*WHAT THE TASK REQUIRES*. Count the rows below that contain the word "width" and reply with only that number.

*DATA SUPPLIED*.
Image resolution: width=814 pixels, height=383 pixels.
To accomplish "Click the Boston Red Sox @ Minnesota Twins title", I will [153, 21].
--
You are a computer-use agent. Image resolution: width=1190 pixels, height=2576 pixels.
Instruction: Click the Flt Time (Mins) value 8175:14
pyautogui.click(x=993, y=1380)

*RESULT*. 2